A resignation for “good reason” may occur if there is an adverse change in scope of duties or in compensation and benefit opportunities and, following a change in control of Sempra, changes in employment location. These provisions are intended to provide safeguards against arbitrary actions that may effectively force an executive to resign.
The agreements provide for additional benefits if the termination of employment were to occur within two years following (or such termination was deemed to have occurred, in cases of certain involuntary terminations, in connection with or in anticipation of) a change in control of Sempra.
In order to receive some of the benefits provided for in the agreement, the executive must, upon termination, enter into a general release in favor of the company and Sempra, provide consulting services for two years following the date of termination if requested, and agree to abide by certain contractual confidentiality and non-solicitation obligations. See “Compensation Tables—Severance and Change in Control Benefits” below for additional information about the terms of each named executive officer’s severance pay agreement.
Do the severance pay agreements provide for an excise tax gross-up to offset any taxes incurred by the executive as a result of any severance payment?
The severance pay agreements do not contain any excise tax gross-up provisions.
What happens to outstanding equity awards upon certain terminations or a change in control?
All long-term incentive awards are subject to double-trigger change in control vesting provisions. This means that awards do not automatically vest upon a change in control. Rather, except under limited circumstances, vesting is only accelerated upon a termination of employment that meets certain conditions following a change in control of Sempra. In the event of a termination of employment other than in connection with a change in control, equity awards are generally forfeited to the extent they are not vested at the time of termination, subject to accelerated vesting or non-forfeiture upon termination in certain specific circumstances. See “Compensation Tables— Severance and Change in Control Benefits” below for additional information.
SHARE OWNERSHIP GUIDELINES
Are there share ownership guidelines for officers, and what are they?
Share ownership guidelines for officers have been established to further strengthen the link between executive and shareholder interests. The guidelines set minimum levels of Sempra share ownership that our officers must achieve and maintain within five years after hire or promotion to an officer-level position or promotion to a role with a higher share ownership guideline. For officers, the guidelines are:
| | | | | |
| CEO, President and Chief Operating Officer | | | 3 x base salary | |
| Senior Vice Presidents | | | 2 x base salary | |
| Vice Presidents | | | 1 x base salary | |
| | | | | |
Table 14
For purposes of the guidelines, we include shares owned directly and through our 401(k) savings plan. We also include phantom shares of Sempra common stock into which compensation has been deferred, deferred restricted stock units that have vested, unvested service-based restricted stock units, and the in-the-money value of service-based stock options.

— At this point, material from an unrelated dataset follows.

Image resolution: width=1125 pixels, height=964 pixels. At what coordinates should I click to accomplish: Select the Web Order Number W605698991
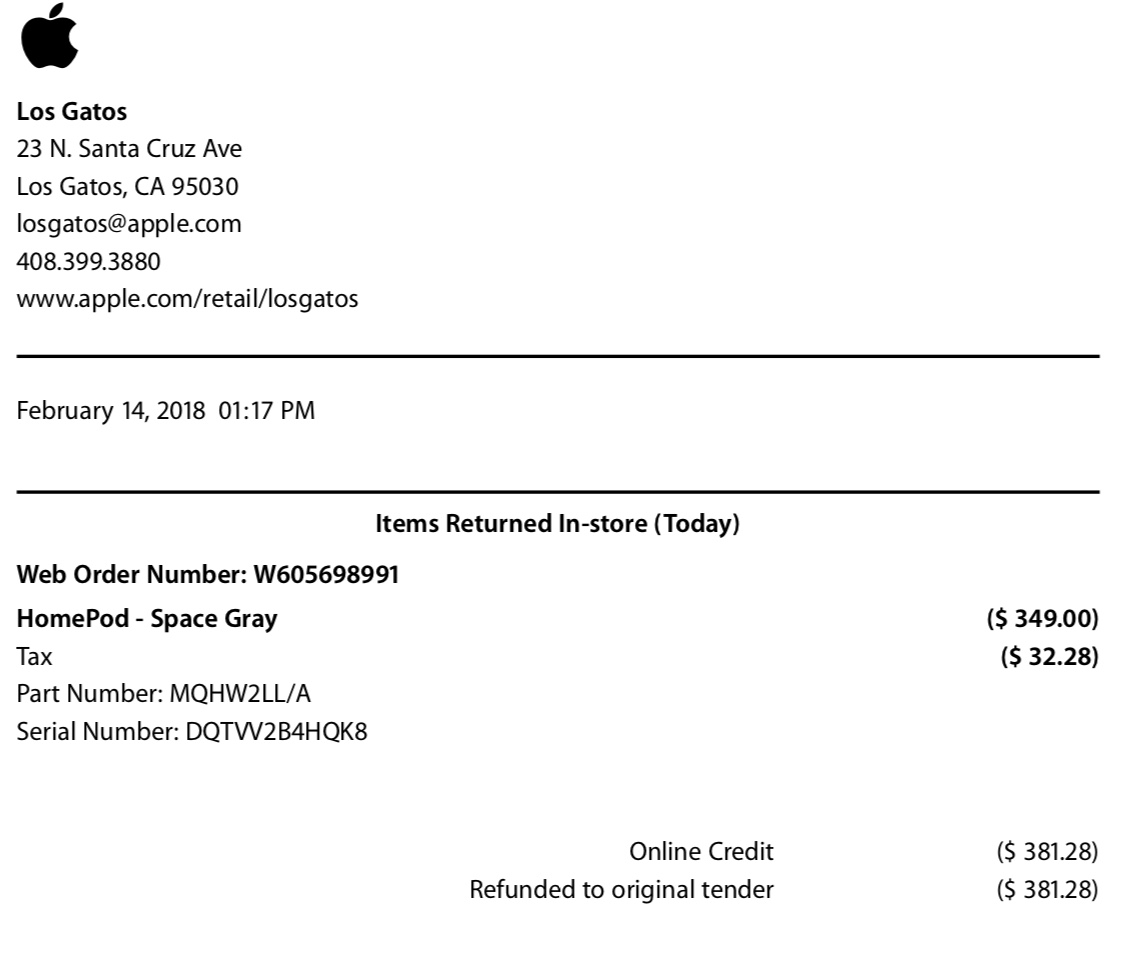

As of April 7, 2025, the named executive officers, excluding Messrs. Drury and Cho who are retired and no longer subject to these guidelines, met their respective guidelines or have additional time within which to comply.
ANTI-HEDGING AND PLEDGING POLICIES
What are the company’s policies with respect to hedging and pledging Sempra securities?
Pursuant to the Sempra Insider Trading and Information Confidentiality Policy, all employees, including all officers and directors of SoCalGas, are prohibited from purchasing financial instruments or otherwise engaging in transactions that hedge or offset, or are designed to hedge or offset, any decrease in the market value of any equity security of Sempra, SoCalGas or any other subsidiary or entity as to which Sempra has majority ownership and control, and are also prohibited from selling “short” any securities of those companies. These prohibitions also apply to family members living in the same household as any such employee, officer or director, as well as entities directly or indirectly controlled by the employee, officer or director.
Officers and directors also are prohibited from pledging any securities of Sempra, SoCalGas or any other entity as to which Sempra has majority ownership and control.